提供テキスト
/---

さて、これらのボトルの出元の大半がリユースと聞くと、素性は大丈夫かという気持ちがあるかもしれません。
ですが、蒸留酒はワインなどの醸造酒と異なり10年単位での保管も問題なく。
ウイスキーBARであっても、過去に購入してストックされていたボトル以外、オークションやリユースショップで買い付けるケースは増えていて、この店だけが特別というわけではないと思います。

むしろ、そうしたオールドボトルを扱う場合、重要なのは「状態の判別」にあります。
普段オークション等でボトルを調達されている方は、地雷を掴んで悲しい想いをしたことも少なくないはず・・・。注文されてから開封する場合は特に、開けてダメでしたというのも勿論あり得ます。
実際、この日新規開栓したボトルが1本死んでおりましたが、そこはオールドボトルを数多く扱う販売店にして、餅は餅屋です。

事前に怪しいボトルの除外は勿論、そうしたボトルに当たった場合、会計には計上するつもりはないとのこと。
店頭にあるボトルは未開封でも注文があれば全て開封されますし、自分のようなオールドラヴァーからすれば気になっていたボトルを気軽に試せるのが何よりのプラスと言えます。

\---

提供データ
/---

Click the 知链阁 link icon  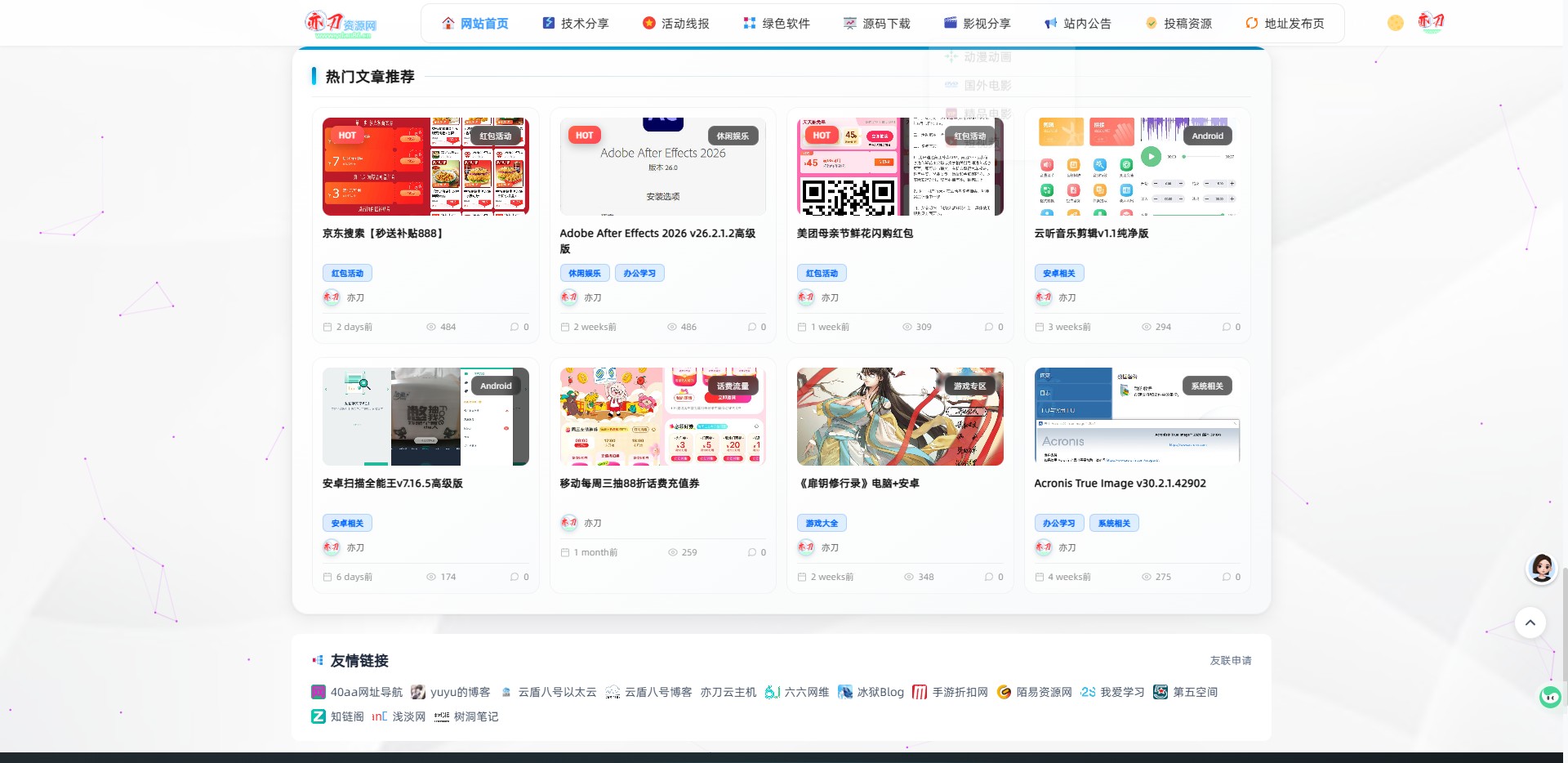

\---

演習の課題
1) 提供テキストについて、次の三つの問いに答えてください。
(a) 蒸留酒は、ワインなどの醸造酒と違って、どのくらいの単位で保管しても問題ないとされていますか。
(b) オールドボトルを扱う場合に重要なのは何だと書かれていますか。
(c) この日新しく開けたボトルのうち、何本がだめになっていましたか。
2) オールドボトルを扱う店についての文章を、最後の文の後から書き継いでください。

課題の解答
1)
(a) 10年単位
(b) 「状態の判別」
(c) 1本

2)
もう一点補足をすると、お酒の美術館 神田店は、オーセンティックBARのように落ち着いた雰囲気の中で、バーマンの洗練された技、ゆったりと流れる時間を楽しむという空間ではありませんので、そうしたニーズには合わないBARと言えます。(京都に出店されている店舗は、オーセンティックに近い雰囲気の内装です。)

ただ、上述のとおりボトルの種類は日本流通のオールドボトルを中心に豊富で、手軽な価格で様々な飲み方が出来るのは魅力。逆に肩肘張らずにワイワイとウイスキー談義や、次に購入するボトルの検討、あるいは仕事帰りに1〜2杯心のガス抜きをしてサッと帰る。そんな止まり木のような感覚で楽しめるお店かなと感じました。

最後になりましたが、この度の新店舗開店、おめでとうございます。是非今後も利用していきたいと思います。